▸ **Fragmento del texto**

La hiperinflación fue el desenlace de una fuerte disputa en el frente fiscal por los recursos públicos entre la banca acreedora, que presionaba por cobrar los intereses de la deuda, y los grandes grupos económicos, que exigían mantener los inmensos subsidios vía promoción industrial, reintegro a exportaciones y otros beneficios. La expresión fulminante de esa tensión fue la perdida de reservas, la moratoria de facto en el pago de intereses de la deuda a la banca internacional y la corrida cambiaria que fue creciendo en intensidad. El acelerado deterioro del sector externo y fiscal tuvo como eclosión la devaluación del 6 de febrero.

▸ **Consigna 1**
En el fragmento sobre la hiperinflación, ¿por qué presionaba la banca acreedora?
▸ **Consigna 2**
Continúa el fragmento sobre la hiperinflación a partir de su última oración.

▸ **Datos proporcionados**
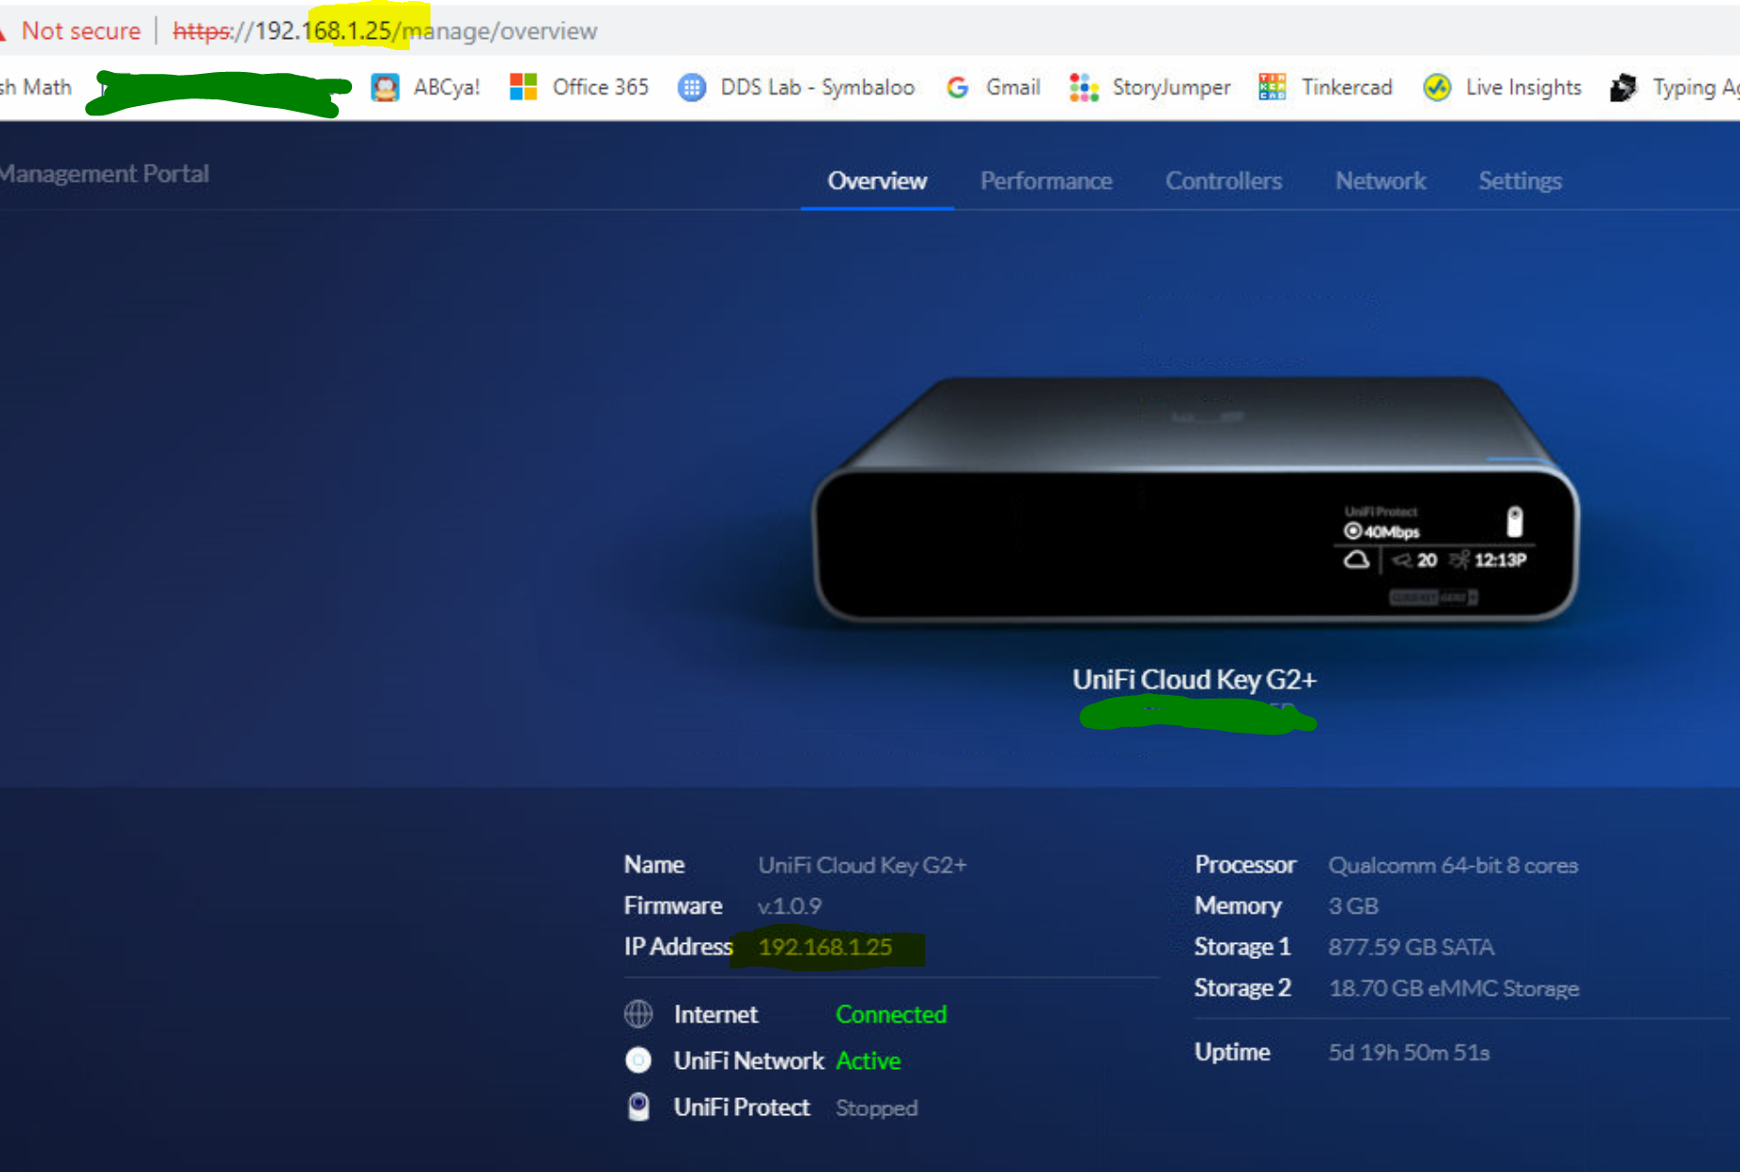
Task: Click the Typing Agent bookmark icon
Action: pos(1624,88)
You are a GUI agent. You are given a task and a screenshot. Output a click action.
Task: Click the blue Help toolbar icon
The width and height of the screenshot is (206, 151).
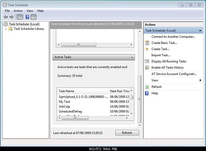27,17
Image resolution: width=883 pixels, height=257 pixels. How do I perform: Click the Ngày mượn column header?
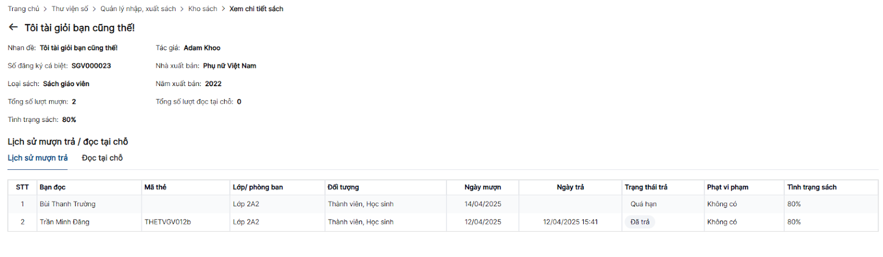tap(482, 188)
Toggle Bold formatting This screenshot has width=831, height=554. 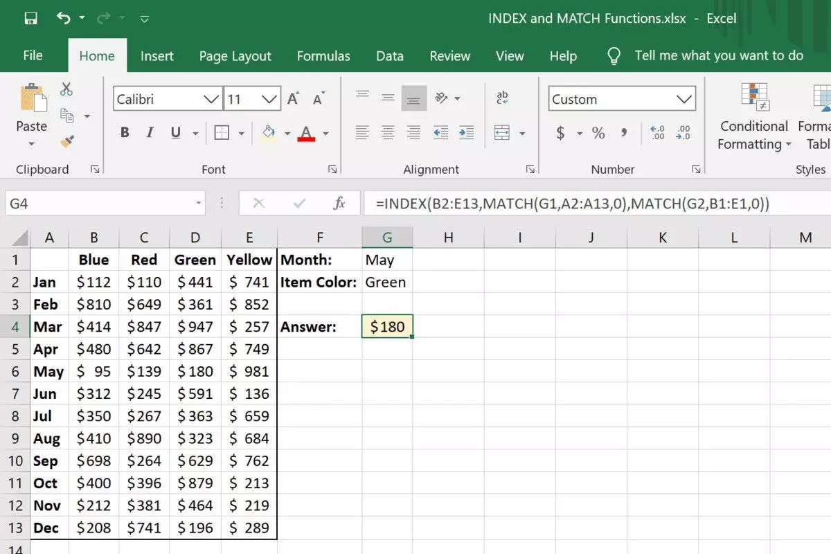tap(125, 133)
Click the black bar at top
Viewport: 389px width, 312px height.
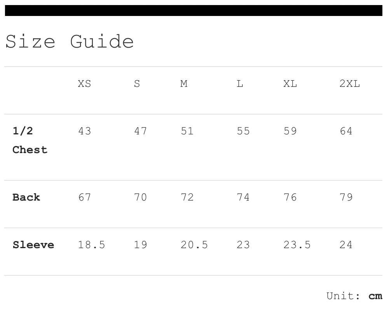(x=194, y=11)
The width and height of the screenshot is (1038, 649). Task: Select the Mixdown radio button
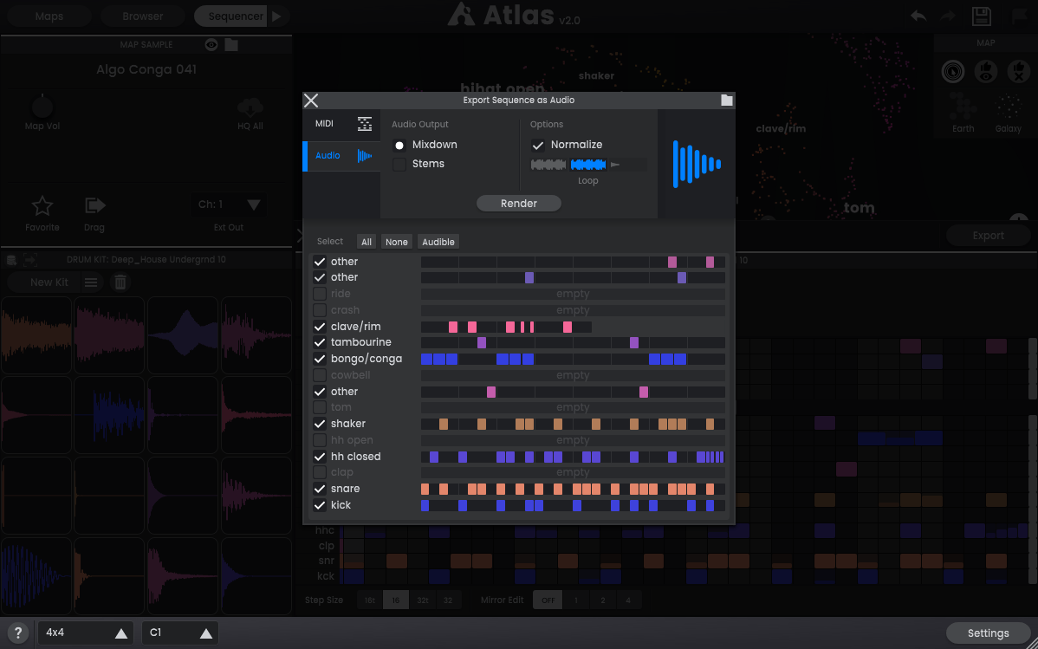click(x=399, y=145)
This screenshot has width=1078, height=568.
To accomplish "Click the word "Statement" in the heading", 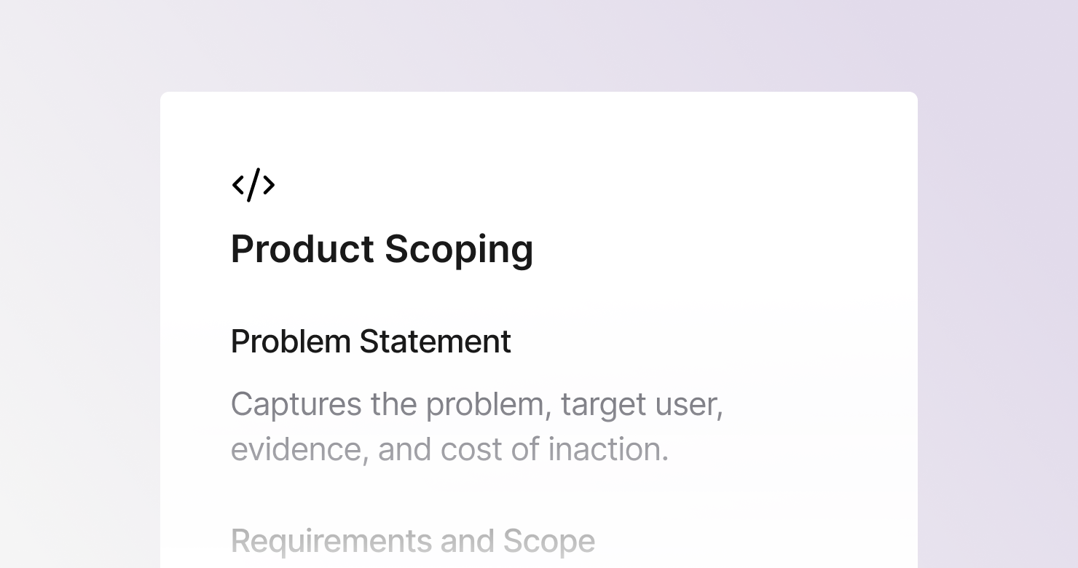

▸ **Respuesta 1**
Por cobrar los intereses de la deuda.

▸ **Respuesta 2**
Como en toda crisis, muchos la padecen y unos pocos se benefician. En este último grupo estuvo el Banco Macro. Jorge Brito junto a sus socios empezaron en el mercado financiero como mesadinerista para luego comprar el Banco Macro, cuando uno de sus dueños era Mario Brodersohn, secretario de Hacienda en el gobierno de Raúl Alfonsín. En ese entonces, contaba con aceitados vínculos con la coordinadora radical, grupo de dirigentes que ocuparon cargos importantes del área económica, entre ellos en el Banco Central. Uno de los golpes más importantes de Macro fue comprar dólares en cantidad en los días previos al estallido del Plan Primavera, el 6 de febrero de 1989, cuando el Central liberó el mercado cambiario gatillando el proceso de hiperinflación. En el mercado bursátil operó asociado con el Citibank, una relación no sencilla de explicar en la plaza financiera. Esa Sociedad de Bolsa era manejada por Chrystian Colombo, que en ese entonces tenía una estrecha relación con el Coti Nosiglia y que en el gobierno de Fernando de la Rúa ocupó el puesto de jefe de Gabinete.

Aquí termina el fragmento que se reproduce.